As pointed out by Sun et al. recently, the performance of gFET biosensors underlines the “3S” principle- stability, sensitivity and specificity[4]. Selectivity, alongside sensitivity, remains a paramount indicator of sensor performance, dictating the reliability and accuracy of the data. Improving the selectivity of a biosensor often leads to high sensitivity by ensuring that the sensor primarily detects the target analyte and minimizes interference.

5.1 Bioreceptor considerations

The core of a biosensor’s selectivity lies in its bioreceptor, which can range from antibodies to antibody fragments, nanobodies, and aptamers (Figure 6A). Aptamer-based gFETs are widely exploited in the literature. However, the DNA aptamers’ negatively charged phosphate backbones are a challenge for charge-based biosensors, such as gFETs. Their vulnerability to degradation by nucleases and their performance limitations in biological samples, due to ionic strength and pH, have in addition often been put forward as the main disadvantage for aptamer-based gFET sensing. Peptide nucleic acid (PNA)-based aptamers, in which the phosphate backbone is replaced with a neutral amide-bonded one, allow to minimizing electrostatic interactions between the bioreceptor and the sensing matrix and enabling efficient target capture. We recently demonstrated that the use of PNA-based aptamers could represent potential next-generation bioreceptors for gFET-based protein biomarkers’ sensing[10,29], compared to their DNA aptamer counterparts (Figure 6B). Owing to their backbone, PNAs also exhibited higher stability against DNase I.

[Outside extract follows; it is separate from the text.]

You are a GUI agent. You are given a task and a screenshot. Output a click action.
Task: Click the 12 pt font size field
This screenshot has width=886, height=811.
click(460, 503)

5.2 Surface Chemistry considerations

Controlling the orientation of bioreceptors on the surface of gFET has proven essential to optimize biorecognition, improve assay reproducibility, and increase sensitivity. Lozano-Chamizo et al.[59] produced antibody-directed and antibody-randomized gFETs (Figure 6C) by functionalizing the graphene surface through different biochemical reactions. For random bioreceptor immobilization, 1-pyrenebutyric acid N-hydroxysuccinimide ester (PASE) was used, while 1-pyrenebutyric hydrazide (PBH) promoted oriented antibody linkage. The oriented antibodies against the Spike protein of SARS-CoV-2 exhibited significantly enhanced reproducibility and responsiveness, with a LoD for SARS-CoV-2 reaching 4.19 × 102 pfu mL-1, indicating more than twice the detection sensitivity of non-oriented antibody-modified gFET.

5.3 Device and system-level considerations

In addition, device- and system-level strategies can enhance the overall selectivity of the sensor. Specifically structured DNA probes, notable Y-shaped and tetrahedral DNA aptamers, when linked with gFET-based sensing, have been shown to decrease the risk of nonspecific binding[62,63]. While demonstrated for nucleic acid sensing, such approaches might be of equal interest for protein sensing on gFETs.

Incorporating gFET sensors into microfluidic systems facilitates the separation of target molecules and allows for specific wash steps to be integrated into the analytical workflow to remove non-specifically bound molecules, thus improving assay reliability.

The use of differential measurement design in the form of a dual-channel gFET, where the graphene channel is functionalized with Tween 80 to form a passivation layer, effectively eliminates false response signals caused by unwanted background interferences in the biofluid, thereby enhancing sensor specificity[64].

6. Perspectives Concerning Commercialization and Clinical Translation of Protein Sensing Using gFET Technologies

The different laboratory-scale technological advancements mainly focused on performance improvements. Numerous technical strategies have been proposed (Table 2) to achieve highly sensitive and selective sensing of protein biomarkers by gFETs under physiologically relevant conditions. The market translation of gFETs remains limited even in 2026, as little effort has been undertaken on how to scale up the current complex laboratory-based designs of gFETs for mass production. While simplified methods based on reduced graphene oxide rather than CVD graphene are exploited with a good degree of success for reaching low sensitivity, the diversity in the quality of rGO flakes used, characterized by parameters like carbon/oxygen ratio and conductivity, remains a significant hurdle for mass production of rGO-based FETs.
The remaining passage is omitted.